## Consigne écrite 1
Pouvez-vous recopier à l'identique les lignes enregistrées, depuis celle qui contient « The width and height of the screenshot is (933, 631). » jusqu'à celle qui contient « Action: [128, 197] », ces deux lignes comprises ?

## Extrait à lire
_ _ _ _ _
Les trains de nuit reviennent en Gironde

Le 10 septembre 2023, le collectif « Oui au train de nuit » manifestait à la gare de Bordeaux Saint-Jean. © Collectif Oui au train de nuit

Depuis hier soir, les trains de nuit sont de retour en Gironde. Leur développement futur n’est pourtant pas gagné d’avance dans le département.

Fermer les yeux à Paris, au rythme du ronronnement des rails, et les rouvrir dans le Sud-Ouest, c’est de nouveau possible. Ce mardi 17 décembre, après sept ans d’absence, le train de nuit a fait son retour en Gironde. En 2017, la célèbre Palombe Bleue reliant Paris à Tarbes était supprimée sur décision de l’État. Relancée quatre ans plus tard, cette ligne nocturne compte désormais deux nouveaux arrêts, dont un dans le département. Du lundi au vendredi, l’Intercités de nuit desservira Facture-Biganos, au sud-ouest de Bordeaux. Un trajet effectué en 8 heures dans le sens Paris-Biganos, en 9 heures dans la direction inverse, et des billets en vente à partir de 37 euros.
_ _ _ _ _
## Lignes enregistrées
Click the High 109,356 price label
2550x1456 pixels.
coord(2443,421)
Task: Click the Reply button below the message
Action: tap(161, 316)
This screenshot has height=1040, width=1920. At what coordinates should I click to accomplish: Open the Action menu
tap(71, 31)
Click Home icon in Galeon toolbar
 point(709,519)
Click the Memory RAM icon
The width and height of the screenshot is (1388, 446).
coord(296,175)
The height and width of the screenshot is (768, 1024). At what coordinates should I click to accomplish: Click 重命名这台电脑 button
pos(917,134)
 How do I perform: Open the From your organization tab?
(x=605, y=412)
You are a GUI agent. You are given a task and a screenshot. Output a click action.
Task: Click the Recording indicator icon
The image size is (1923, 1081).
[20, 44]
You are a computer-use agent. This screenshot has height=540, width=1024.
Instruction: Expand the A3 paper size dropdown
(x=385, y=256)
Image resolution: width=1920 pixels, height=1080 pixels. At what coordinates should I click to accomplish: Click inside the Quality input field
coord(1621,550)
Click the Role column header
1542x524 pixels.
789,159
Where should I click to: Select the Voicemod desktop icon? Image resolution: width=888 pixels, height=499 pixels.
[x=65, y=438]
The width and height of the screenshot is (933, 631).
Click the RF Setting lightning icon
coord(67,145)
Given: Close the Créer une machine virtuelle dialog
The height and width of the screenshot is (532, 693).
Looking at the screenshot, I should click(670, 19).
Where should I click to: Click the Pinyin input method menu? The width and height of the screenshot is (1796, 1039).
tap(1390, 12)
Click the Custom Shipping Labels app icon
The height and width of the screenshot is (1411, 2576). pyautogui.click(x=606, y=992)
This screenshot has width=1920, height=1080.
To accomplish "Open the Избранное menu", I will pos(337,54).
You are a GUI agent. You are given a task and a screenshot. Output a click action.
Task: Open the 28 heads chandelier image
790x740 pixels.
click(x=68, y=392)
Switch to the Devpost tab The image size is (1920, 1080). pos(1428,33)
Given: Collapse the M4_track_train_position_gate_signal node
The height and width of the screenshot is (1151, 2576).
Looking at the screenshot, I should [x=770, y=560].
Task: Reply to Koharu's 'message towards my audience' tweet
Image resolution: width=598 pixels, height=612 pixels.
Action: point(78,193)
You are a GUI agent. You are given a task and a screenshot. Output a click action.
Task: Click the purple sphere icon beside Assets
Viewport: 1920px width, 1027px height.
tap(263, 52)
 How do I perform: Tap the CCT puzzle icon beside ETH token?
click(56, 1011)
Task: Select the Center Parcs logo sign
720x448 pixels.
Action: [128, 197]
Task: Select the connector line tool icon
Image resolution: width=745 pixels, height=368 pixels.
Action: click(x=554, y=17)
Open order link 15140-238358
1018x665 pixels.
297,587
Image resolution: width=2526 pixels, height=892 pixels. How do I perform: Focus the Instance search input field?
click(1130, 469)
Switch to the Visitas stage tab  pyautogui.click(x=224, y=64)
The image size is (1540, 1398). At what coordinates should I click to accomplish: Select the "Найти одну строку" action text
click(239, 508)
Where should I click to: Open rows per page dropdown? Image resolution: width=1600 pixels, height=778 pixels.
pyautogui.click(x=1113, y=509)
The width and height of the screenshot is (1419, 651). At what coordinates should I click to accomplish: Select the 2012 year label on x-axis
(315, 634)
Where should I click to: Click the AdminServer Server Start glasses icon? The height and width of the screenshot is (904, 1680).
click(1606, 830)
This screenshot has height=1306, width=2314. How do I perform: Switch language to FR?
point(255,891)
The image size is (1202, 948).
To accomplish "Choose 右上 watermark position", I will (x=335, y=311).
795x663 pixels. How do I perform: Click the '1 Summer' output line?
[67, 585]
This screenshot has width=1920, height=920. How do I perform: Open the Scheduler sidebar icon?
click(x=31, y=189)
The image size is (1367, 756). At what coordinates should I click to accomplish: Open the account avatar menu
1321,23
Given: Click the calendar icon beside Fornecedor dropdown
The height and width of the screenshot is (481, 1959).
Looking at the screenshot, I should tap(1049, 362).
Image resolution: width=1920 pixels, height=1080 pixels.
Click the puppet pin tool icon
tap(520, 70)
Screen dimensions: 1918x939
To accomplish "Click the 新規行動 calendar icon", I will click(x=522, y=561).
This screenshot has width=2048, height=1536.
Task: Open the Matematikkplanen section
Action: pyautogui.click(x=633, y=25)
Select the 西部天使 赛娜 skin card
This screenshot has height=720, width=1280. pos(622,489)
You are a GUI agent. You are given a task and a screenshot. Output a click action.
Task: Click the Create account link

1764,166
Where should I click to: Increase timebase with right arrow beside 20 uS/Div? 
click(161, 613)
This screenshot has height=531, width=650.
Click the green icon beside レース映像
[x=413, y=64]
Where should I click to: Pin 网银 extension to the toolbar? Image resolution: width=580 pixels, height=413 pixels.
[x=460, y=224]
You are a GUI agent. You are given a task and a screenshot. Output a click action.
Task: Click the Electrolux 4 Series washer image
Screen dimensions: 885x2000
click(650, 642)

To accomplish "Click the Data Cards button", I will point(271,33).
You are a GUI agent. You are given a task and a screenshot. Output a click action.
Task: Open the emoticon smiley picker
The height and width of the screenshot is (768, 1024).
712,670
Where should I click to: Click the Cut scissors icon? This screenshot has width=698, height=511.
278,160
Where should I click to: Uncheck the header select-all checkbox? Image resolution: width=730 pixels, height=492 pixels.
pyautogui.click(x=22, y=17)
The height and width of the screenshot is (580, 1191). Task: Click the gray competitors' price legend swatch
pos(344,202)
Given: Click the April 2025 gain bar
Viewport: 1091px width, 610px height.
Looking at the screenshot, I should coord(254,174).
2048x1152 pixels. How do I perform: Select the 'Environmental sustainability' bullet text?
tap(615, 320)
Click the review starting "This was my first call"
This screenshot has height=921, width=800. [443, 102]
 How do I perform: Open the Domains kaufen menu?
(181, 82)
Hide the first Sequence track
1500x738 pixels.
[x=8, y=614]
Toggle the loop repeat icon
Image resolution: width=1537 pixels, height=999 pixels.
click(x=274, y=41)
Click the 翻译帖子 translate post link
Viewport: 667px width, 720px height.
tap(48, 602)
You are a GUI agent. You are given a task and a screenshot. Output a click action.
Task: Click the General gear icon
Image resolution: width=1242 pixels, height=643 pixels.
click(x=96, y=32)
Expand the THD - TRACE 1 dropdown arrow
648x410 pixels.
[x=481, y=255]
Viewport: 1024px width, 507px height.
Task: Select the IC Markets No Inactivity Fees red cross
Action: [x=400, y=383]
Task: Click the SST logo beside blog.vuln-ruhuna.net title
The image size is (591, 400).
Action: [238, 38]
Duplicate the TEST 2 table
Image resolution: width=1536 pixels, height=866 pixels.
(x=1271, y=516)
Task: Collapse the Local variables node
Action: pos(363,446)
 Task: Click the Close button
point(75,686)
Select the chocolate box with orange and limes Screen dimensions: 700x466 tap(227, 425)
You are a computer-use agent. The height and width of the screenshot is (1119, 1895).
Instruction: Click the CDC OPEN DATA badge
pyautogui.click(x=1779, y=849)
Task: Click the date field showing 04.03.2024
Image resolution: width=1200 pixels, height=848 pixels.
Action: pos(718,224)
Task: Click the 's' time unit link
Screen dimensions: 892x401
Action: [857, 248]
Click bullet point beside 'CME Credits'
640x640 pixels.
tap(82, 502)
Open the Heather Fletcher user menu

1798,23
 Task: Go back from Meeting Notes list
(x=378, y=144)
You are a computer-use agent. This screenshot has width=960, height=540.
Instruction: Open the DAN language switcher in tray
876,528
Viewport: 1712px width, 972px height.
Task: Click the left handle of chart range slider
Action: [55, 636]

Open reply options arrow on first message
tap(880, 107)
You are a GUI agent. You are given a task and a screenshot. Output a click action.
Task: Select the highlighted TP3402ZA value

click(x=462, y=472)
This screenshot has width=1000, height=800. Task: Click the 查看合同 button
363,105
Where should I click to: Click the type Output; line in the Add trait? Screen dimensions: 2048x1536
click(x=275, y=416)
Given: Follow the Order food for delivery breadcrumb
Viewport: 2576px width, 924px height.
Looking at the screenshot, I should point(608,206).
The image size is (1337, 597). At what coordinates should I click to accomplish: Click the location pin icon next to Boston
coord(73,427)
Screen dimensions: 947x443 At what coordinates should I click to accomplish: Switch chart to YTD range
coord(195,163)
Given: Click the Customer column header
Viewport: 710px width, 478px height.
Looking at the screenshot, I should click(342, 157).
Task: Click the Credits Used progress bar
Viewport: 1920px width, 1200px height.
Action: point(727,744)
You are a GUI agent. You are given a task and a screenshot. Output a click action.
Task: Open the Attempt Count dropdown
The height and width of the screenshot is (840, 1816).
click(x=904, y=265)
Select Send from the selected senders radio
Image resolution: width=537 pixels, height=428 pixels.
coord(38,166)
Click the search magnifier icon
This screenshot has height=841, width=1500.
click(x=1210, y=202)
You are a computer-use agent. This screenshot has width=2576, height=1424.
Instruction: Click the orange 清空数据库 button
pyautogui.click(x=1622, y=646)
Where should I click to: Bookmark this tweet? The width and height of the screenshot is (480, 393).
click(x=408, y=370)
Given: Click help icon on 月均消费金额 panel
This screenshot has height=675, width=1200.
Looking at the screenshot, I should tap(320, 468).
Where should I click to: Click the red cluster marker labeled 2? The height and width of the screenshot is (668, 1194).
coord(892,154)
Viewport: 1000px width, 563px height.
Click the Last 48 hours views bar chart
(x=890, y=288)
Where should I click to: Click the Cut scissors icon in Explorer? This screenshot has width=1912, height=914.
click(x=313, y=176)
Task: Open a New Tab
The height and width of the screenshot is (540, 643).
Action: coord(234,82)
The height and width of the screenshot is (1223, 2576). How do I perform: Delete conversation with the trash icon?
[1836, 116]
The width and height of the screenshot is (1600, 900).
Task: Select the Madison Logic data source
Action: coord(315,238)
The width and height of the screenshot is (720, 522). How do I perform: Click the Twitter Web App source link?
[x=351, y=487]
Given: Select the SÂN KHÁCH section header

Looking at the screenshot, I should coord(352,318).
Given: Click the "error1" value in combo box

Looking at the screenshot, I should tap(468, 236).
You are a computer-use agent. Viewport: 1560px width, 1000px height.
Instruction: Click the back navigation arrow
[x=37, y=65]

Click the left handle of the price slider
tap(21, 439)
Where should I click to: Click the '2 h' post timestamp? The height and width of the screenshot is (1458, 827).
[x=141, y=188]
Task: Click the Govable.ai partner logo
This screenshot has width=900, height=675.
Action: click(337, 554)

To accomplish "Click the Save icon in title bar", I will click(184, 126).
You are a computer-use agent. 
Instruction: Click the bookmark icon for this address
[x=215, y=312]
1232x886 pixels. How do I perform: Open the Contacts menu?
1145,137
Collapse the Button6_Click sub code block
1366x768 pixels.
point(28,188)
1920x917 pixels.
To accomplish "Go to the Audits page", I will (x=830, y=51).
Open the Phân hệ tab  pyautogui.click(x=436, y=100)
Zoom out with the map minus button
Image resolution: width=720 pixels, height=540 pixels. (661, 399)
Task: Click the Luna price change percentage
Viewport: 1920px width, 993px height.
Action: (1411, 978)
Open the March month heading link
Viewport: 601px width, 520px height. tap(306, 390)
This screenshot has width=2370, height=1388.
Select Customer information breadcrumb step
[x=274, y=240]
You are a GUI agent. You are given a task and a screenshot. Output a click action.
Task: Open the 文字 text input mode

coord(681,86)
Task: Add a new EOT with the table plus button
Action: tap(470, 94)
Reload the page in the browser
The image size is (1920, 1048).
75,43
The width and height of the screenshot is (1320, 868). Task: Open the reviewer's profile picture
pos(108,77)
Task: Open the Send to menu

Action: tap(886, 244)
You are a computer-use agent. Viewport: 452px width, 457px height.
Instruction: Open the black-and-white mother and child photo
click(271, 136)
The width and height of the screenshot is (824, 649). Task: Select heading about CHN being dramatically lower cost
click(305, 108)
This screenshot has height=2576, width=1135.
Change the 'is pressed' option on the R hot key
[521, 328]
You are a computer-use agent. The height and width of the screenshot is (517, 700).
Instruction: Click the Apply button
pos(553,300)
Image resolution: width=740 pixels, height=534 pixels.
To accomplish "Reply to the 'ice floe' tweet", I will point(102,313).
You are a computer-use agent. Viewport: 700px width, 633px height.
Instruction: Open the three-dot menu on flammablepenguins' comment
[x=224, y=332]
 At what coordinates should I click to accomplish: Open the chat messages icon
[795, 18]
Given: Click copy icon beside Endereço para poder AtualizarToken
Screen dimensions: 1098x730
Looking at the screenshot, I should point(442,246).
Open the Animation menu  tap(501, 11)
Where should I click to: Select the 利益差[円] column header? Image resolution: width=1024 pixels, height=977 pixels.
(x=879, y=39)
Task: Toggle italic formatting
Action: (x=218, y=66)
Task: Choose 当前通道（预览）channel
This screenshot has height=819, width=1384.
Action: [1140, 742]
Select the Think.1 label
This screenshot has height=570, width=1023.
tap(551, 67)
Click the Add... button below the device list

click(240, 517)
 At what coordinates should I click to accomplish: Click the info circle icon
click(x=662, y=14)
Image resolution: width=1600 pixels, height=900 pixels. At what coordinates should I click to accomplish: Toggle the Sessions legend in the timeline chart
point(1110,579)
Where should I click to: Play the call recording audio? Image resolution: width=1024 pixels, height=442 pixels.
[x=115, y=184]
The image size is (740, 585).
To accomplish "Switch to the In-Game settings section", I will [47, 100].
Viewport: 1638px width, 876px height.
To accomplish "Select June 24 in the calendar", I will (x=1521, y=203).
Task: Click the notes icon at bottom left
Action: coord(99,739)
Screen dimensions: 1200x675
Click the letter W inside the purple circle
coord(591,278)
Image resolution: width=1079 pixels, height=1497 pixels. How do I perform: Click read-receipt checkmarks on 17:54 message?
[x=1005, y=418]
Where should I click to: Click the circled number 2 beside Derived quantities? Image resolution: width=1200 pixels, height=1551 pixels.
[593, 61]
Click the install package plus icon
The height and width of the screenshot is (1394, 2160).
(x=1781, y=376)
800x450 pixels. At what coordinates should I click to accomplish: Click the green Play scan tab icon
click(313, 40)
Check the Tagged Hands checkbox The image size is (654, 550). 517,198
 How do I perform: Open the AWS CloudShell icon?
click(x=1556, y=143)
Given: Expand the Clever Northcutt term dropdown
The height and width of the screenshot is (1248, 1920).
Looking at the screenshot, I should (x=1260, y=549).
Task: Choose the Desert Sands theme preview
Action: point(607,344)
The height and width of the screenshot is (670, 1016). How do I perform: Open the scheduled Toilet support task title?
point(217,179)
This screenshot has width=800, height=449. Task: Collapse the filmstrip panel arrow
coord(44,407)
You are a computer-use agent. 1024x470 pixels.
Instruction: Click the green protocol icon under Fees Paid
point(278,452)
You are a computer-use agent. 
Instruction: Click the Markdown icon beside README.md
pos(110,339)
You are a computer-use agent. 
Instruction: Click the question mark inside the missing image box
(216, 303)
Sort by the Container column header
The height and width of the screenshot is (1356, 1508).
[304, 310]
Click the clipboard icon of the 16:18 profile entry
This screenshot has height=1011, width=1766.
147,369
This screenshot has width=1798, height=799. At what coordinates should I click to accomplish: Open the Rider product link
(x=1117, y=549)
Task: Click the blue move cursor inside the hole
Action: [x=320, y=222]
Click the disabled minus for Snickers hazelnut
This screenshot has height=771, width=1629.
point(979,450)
_ _ _ _ _
## Consigne écrite 2
Pouvez-vous réécrire le passage de l'article sur les trains de nuit allant de « Le 10 septembre » jusqu'à « d’avance dans le département. », en remplaçant « manifestait » par « se rassemblait » ?

## Sortie correcte 1
The width and height of the screenshot is (933, 631).
Click the RF Setting lightning icon
coord(67,145)
Given: Close the Créer une machine virtuelle dialog
The height and width of the screenshot is (532, 693).
Looking at the screenshot, I should click(670, 19).
Where should I click to: Click the Pinyin input method menu? The width and height of the screenshot is (1796, 1039).
tap(1390, 12)
Click the Custom Shipping Labels app icon
The height and width of the screenshot is (1411, 2576). pyautogui.click(x=606, y=992)
This screenshot has width=1920, height=1080.
To accomplish "Open the Избранное menu", I will pos(337,54).
You are a GUI agent. You are given a task and a screenshot. Output a click action.
Task: Open the 28 heads chandelier image
790x740 pixels.
click(x=68, y=392)
Switch to the Devpost tab The image size is (1920, 1080). pos(1428,33)
Given: Collapse the M4_track_train_position_gate_signal node
The height and width of the screenshot is (1151, 2576).
Looking at the screenshot, I should [x=770, y=560].
Task: Reply to Koharu's 'message towards my audience' tweet
Image resolution: width=598 pixels, height=612 pixels.
Action: point(78,193)
You are a GUI agent. You are given a task and a screenshot. Output a click action.
Task: Click the purple sphere icon beside Assets
Viewport: 1920px width, 1027px height.
tap(263, 52)
 How do I perform: Tap the CCT puzzle icon beside ETH token?
click(56, 1011)
Task: Select the Center Parcs logo sign
720x448 pixels.
Action: [128, 197]

## Sortie correcte 2
Le 10 septembre 2023, le collectif « Oui au train de nuit » se rassemblait à la gare de Bordeaux Saint-Jean. © Collectif Oui au train de nuit

Depuis hier soir, les trains de nuit sont de retour en Gironde. Leur développement futur n’est pourtant pas gagné d’avance dans le département.